A Câmara de Rio Branco, por meio de um requerimento do vereador Artêmio Costa (PSB), realizou na manhã de terça-feira, 11, uma audiência pública a contaminação do açaí pelo protozoário que causa a doença de Chagas e o impacto causado na cadeia produtiva e comercialização.  

Ao dar início a sessão, Artêmio pontuou sobre a importância do trabalho de fiscalização. “É necessário que fique claro tanto aos produtores quanto consumidores de açaí sobre a importância do trabalho de fiscalização. A prefeitura age dentro da lei e da responsabilidade enquanto agente público. Precisamos, sim, garantir a procedência e padrões mínimos de consumo desse produto. E por mais que tenha sido prejudicial aos produtores a divulgação na imprensa acerca da contaminação do açaí, foi necessário, haja vista estarmos diante de uma doença grave e pode levar até a morte”.

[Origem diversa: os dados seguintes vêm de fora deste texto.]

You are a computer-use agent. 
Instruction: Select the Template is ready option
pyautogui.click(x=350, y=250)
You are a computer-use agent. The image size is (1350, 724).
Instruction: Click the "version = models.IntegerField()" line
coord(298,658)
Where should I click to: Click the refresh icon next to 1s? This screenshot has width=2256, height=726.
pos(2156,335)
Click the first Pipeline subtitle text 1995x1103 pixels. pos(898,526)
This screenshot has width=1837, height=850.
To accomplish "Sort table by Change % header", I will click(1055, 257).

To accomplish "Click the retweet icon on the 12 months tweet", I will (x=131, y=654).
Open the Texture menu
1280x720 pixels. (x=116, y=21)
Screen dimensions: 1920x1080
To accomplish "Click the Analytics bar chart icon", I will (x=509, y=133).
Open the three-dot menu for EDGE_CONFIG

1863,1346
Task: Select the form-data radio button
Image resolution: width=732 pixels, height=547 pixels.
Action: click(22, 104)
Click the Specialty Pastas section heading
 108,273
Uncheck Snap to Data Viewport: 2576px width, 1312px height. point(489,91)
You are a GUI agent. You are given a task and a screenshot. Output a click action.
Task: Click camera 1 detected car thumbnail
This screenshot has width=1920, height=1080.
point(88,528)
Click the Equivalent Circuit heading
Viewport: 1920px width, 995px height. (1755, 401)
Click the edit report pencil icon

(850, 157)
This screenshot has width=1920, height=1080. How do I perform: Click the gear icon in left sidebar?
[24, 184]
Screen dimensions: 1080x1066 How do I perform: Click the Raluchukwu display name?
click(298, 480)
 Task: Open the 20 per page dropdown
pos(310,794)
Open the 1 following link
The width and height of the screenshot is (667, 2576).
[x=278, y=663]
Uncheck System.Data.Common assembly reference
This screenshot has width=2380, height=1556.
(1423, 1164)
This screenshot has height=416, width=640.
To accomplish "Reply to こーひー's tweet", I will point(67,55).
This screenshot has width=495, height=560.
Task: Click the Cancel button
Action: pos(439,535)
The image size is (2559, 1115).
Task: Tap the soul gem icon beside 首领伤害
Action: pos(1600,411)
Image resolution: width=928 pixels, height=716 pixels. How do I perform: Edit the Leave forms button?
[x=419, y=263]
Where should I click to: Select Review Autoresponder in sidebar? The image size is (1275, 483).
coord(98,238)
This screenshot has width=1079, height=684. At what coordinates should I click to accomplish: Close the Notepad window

Disse mais: “Claro que não podemos deixar os produtores a mercê do descaso. Infelizmente, isso acarretou uma queda na comercialização do açaí, colocando em risco o sustento de muitas famílias. Através dessa audiência espero que possamos construir um meio de trazer tranquilidade ao acreano quanto ao consumo do produto, e, dessa forma, normalizar a venda deste”.

O vereador Mamed Dankar (PT), co-autor do requerimento, reforçando a fala de Artêmio Costa, frisou sobre a necessidade de uma medida emergencial a fim de evitar prejuízos aos produtores do Açaí.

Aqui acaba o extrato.